◆ **Your objective**:
In the listing below, find each line containing "icon" and report it.

◆ **Dataset content**:
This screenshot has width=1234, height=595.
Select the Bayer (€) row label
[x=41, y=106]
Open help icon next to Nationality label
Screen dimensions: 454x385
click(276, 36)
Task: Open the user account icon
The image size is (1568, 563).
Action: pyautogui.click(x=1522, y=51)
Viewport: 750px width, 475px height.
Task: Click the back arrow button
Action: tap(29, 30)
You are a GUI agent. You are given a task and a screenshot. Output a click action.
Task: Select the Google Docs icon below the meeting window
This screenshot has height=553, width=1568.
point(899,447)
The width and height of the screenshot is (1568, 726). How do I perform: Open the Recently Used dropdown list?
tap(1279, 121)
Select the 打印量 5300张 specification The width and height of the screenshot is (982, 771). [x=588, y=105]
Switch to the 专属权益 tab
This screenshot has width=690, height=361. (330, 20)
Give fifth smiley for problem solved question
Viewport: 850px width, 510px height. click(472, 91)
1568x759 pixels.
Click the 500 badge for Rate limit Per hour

◆ **Answer space**:
Open help icon next to Nationality label
Task: Open the user account icon
Task: Select the Google Docs icon below the meeting window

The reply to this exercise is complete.